**WORK TO COMPLETE:**
Repeat, exactly as written, the lines of the records below from the first through the line with "Given: Check the Milpitas site checkbox", but none past it.
EXTRACTED MATERIAL section start
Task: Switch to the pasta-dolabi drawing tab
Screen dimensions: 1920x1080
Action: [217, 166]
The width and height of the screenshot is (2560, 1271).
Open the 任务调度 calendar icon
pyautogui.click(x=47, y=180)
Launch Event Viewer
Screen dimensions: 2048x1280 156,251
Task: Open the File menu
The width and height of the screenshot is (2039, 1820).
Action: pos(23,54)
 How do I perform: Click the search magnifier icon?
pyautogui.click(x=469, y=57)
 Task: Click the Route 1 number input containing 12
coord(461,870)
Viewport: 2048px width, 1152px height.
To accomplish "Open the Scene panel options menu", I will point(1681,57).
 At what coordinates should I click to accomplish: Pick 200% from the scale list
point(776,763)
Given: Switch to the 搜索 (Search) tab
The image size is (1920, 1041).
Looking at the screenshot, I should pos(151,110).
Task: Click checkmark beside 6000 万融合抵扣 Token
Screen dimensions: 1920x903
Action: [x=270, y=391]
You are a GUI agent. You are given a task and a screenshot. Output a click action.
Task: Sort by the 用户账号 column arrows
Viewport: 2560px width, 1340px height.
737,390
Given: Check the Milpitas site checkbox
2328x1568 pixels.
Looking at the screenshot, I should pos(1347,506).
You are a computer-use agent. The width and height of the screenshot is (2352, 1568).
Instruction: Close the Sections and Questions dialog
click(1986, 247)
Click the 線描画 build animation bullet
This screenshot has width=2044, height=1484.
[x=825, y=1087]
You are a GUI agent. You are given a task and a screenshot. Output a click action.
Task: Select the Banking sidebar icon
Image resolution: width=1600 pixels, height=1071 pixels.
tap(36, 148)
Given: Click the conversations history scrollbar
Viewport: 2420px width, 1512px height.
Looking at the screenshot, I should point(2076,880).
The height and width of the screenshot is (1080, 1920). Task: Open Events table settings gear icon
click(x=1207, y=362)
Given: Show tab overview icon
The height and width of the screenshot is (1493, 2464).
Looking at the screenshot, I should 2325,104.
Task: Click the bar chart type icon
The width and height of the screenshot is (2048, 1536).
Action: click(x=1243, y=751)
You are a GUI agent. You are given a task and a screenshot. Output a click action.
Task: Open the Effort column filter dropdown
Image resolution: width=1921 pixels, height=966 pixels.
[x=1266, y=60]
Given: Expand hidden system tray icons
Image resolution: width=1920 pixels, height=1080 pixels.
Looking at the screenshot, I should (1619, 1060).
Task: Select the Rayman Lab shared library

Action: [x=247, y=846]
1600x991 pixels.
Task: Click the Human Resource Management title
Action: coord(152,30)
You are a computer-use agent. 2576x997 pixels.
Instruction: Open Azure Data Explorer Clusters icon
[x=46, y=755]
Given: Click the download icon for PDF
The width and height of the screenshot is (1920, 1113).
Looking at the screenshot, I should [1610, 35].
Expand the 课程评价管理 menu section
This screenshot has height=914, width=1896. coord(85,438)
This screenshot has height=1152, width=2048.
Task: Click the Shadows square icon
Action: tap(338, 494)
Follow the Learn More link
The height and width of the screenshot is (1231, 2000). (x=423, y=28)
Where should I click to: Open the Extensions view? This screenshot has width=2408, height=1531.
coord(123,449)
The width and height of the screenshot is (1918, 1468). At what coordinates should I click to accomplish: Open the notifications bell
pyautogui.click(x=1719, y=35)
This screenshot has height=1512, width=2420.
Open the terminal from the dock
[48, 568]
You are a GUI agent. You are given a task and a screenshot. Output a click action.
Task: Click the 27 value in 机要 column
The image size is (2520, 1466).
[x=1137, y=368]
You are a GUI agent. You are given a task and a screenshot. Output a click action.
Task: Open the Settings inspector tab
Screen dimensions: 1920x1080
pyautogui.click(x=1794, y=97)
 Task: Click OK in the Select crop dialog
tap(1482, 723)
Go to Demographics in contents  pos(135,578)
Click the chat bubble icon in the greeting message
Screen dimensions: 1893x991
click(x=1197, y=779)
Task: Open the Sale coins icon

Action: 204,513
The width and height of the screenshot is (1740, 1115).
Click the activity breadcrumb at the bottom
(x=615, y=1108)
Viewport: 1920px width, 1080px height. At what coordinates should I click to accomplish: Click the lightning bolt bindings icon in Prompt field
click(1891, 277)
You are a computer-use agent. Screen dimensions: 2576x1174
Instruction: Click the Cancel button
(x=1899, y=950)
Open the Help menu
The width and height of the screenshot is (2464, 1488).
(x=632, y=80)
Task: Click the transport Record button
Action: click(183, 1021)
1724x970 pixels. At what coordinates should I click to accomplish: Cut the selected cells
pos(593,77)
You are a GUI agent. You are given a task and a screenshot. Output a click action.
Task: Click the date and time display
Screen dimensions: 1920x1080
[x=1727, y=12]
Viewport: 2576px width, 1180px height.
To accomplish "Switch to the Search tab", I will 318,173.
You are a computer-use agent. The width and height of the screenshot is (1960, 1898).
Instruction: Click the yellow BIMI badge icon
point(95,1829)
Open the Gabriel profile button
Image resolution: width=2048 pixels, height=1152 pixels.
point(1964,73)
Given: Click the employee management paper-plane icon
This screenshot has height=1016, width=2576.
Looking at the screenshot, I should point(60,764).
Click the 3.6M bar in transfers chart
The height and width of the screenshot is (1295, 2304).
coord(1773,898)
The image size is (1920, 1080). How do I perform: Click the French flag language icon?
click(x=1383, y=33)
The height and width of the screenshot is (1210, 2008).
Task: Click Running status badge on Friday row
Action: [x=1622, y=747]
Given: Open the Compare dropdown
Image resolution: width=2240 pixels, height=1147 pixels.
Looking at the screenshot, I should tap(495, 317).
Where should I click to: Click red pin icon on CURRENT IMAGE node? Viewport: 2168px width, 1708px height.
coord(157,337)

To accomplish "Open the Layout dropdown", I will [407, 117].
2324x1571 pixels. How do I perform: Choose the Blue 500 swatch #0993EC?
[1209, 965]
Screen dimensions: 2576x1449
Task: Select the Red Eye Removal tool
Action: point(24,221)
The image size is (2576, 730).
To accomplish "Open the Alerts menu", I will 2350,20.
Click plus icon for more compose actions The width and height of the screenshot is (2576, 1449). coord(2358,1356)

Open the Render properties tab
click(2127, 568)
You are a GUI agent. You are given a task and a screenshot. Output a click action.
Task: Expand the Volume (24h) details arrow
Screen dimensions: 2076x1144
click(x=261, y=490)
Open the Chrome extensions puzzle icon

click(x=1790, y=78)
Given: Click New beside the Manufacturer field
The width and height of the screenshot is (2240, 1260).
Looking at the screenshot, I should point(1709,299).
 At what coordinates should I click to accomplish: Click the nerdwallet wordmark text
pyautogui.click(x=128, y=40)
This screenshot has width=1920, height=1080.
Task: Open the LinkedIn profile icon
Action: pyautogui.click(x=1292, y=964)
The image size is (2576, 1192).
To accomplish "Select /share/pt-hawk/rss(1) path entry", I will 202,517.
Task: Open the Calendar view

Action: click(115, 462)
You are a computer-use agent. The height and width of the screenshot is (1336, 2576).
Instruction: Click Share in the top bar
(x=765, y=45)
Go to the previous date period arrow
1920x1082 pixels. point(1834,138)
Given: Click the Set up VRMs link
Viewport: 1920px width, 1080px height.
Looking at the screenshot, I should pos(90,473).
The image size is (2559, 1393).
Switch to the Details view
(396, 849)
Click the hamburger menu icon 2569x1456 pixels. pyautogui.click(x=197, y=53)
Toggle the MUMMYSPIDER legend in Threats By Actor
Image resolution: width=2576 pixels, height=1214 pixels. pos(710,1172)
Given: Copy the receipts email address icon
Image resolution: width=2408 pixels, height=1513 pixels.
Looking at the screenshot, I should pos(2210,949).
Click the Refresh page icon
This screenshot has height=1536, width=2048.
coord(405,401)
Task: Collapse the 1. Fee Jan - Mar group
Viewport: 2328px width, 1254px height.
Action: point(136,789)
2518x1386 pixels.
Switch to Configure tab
EXTRACTED MATERIAL section end
**RESPONSE TO THIS EXERCISE:**
Task: Switch to the pasta-dolabi drawing tab
Screen dimensions: 1920x1080
Action: [217, 166]
The width and height of the screenshot is (2560, 1271).
Open the 任务调度 calendar icon
pyautogui.click(x=47, y=180)
Launch Event Viewer
Screen dimensions: 2048x1280 156,251
Task: Open the File menu
The width and height of the screenshot is (2039, 1820).
Action: pos(23,54)
 How do I perform: Click the search magnifier icon?
pyautogui.click(x=469, y=57)
 Task: Click the Route 1 number input containing 12
coord(461,870)
Viewport: 2048px width, 1152px height.
To accomplish "Open the Scene panel options menu", I will point(1681,57).
 At what coordinates should I click to accomplish: Pick 200% from the scale list
point(776,763)
Given: Switch to the 搜索 (Search) tab
The image size is (1920, 1041).
Looking at the screenshot, I should pos(151,110).
Task: Click checkmark beside 6000 万融合抵扣 Token
Screen dimensions: 1920x903
Action: [x=270, y=391]
You are a GUI agent. You are given a task and a screenshot. Output a click action.
Task: Sort by the 用户账号 column arrows
Viewport: 2560px width, 1340px height.
737,390
Given: Check the Milpitas site checkbox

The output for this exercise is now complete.